The statins have emerged as the dominant class of drug for the treatment of hypercholesterolemia. These medications are generally well tolerated. However, myalgias, the most frequent side-effect, occur in up to 7% of patients. Transaminitis and skeletal myotoxicity, with elevated serum creatine kinase (CK) levels (i.e., >10 times the upper limit of normal), occur with reported frequencies of 1% and 0.1%, respectively. Various hypotheses have been proposed to explain the relationship between statin therapy and the spectrum of muscle dysfunction manifested by myalgia, myopathy, and rhabdomyolysis.

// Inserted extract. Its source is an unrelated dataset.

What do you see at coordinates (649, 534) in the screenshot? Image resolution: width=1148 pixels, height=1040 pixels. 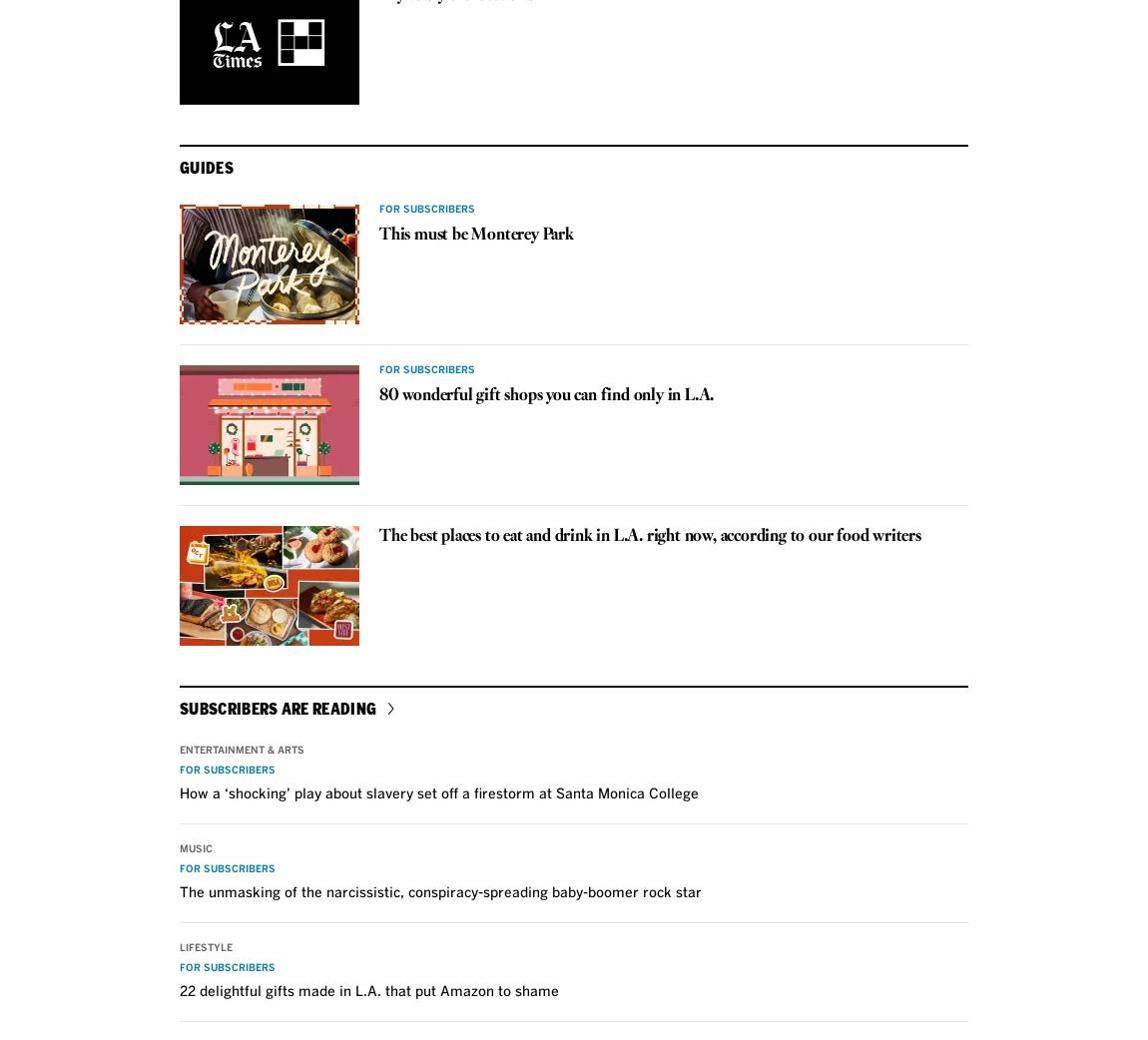 I see `'The best places to eat and drink in L.A. right now, according to our food writers'` at bounding box center [649, 534].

Statin-mediatd inhibition of mevalonate metabolism impairs the synthesis of isoprenylated products–the most notable of which is ubiquinone. However, isoprenylation is responsible for the post-translational modification of up to 2% of cellular proteins. Therefore, numerous metabolic pathways are potentially modified by statin-mediated hypoprenylation. Subclinical defects in one or more energy-deriving pathways may be unmasked upon exposure to the pleotropic effects of statins. Such pharmacogenomic synergism may underlie the development of “statin myopathy” in a subset of patients. In this regard, we describe four patients with mutations in the myophosphorylase (
PYGM; MIM 232600), myoadenylate deaminase ( AMPD1; MIM 102770), and carnitine palmitoyltransferase ( CPT2; MIM 600650) genes whose diagnoses became apparent during the course of investigations for statin-induced myalgias and hyperCKemia.